If we can test their letter acuity or their symbol acuity, of course we do. It’s really important. But many of the children we see we cannot. When you’re testing a child that has cerebral palsy, for example, that has a neuromuscular disorder, and they’re sitting in their wheelchair and they’re positioned in such a way it’s very hard to get them to position properly with the stripes, with a test of their acuity.
So having the cards, in fact, having the cards where we can take it out of the apparatus and present it to them in a comfortable way in their space where they can see it easily was really a revelation.
NARRATOR: In this photo, an infant with cerebral palsy is supported by his mother on a bean bag chair on the floor. Dr. Barry Kran, seated on the floor to the left of the photo, shows the infant a grating on a Teller acuity card.
In the next photo on the right, Dr. Kran presents a Teller acuity card to a multiply-impaired adult patient who is seated in her wheelchair on the left of the photo.

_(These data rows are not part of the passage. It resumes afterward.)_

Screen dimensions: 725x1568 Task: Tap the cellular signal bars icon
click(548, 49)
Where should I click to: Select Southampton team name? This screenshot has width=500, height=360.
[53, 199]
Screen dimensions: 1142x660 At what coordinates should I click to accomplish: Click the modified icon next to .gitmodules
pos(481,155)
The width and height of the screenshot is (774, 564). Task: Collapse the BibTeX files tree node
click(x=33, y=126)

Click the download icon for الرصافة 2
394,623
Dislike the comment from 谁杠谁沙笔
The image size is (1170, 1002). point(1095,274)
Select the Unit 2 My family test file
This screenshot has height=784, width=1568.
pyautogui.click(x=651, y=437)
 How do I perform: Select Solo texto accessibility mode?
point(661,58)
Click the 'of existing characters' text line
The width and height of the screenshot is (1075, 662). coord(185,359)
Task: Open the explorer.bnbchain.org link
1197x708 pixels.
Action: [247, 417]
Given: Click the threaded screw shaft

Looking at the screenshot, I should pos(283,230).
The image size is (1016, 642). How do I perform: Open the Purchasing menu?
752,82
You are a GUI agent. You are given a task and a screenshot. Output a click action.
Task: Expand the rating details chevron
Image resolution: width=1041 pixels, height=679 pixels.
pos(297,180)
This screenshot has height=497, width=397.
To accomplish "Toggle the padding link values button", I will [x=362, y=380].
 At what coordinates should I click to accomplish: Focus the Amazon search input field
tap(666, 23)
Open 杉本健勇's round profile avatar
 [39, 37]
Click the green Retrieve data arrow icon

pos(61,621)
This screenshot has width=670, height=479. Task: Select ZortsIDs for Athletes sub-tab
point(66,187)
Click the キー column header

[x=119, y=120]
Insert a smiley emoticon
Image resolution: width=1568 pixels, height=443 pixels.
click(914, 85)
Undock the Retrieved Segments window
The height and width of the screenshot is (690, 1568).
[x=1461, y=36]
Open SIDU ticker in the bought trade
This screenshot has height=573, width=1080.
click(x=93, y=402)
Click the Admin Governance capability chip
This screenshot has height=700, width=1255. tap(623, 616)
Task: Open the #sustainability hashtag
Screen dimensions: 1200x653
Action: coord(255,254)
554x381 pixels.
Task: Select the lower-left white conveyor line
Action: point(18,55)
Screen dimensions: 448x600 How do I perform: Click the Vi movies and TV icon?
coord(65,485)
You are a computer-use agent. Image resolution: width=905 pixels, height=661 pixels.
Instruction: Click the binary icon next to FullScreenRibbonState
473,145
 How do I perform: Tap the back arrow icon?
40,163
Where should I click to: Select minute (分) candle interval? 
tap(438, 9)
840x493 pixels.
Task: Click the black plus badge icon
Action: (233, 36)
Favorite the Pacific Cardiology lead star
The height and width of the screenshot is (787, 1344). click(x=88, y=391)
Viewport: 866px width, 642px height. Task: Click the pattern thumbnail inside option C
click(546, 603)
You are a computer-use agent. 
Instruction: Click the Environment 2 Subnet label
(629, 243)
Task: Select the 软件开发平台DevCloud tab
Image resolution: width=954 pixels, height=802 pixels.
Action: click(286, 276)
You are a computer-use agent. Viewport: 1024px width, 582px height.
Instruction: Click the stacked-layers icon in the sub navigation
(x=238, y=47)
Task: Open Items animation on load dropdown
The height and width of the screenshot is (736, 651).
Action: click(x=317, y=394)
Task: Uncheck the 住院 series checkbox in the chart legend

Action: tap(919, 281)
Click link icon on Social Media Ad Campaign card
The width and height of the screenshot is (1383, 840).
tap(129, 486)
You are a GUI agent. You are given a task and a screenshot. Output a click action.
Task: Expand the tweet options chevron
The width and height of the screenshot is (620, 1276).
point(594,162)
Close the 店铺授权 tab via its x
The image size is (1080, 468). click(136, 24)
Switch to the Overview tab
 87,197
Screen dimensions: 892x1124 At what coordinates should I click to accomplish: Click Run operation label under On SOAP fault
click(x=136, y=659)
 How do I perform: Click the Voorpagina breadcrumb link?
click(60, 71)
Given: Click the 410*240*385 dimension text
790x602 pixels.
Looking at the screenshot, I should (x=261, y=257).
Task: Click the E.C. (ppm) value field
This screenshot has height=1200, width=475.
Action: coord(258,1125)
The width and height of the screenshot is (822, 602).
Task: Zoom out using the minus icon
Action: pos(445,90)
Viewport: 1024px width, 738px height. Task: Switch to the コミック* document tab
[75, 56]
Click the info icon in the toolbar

In this video, the boy’s acuity is being tested by Dr. Kran using Teller acuity cards. The boy shows that he detects the grating by looking and pointing to it. Dr. Kran judges when he is unable to detect the grating by his looking and pointing to both sides of the card. He has to come very close to the card to see the grating.
MAYER: Now, using those pieces of information about normal development, about the normal variability of testing across time, normal variability between eyes, then we can go and interpret acuities in patients who have ocular disorder. So we have a baby that has a cataract in one eye, normal other eye.
We can say, is the acuity in that eye poorer than this eye, significantly poorer? And then does that have implications for treatment? So the test is really useful for diagnosing and managing ocular disorders and visual impairments in young patients. And older patients as well.
In fact, the acuity card procedure is being used all over the world in research settings and in clinical settings as, I would say, now the standard test of visual acuity for babies — behavioral visual acuity.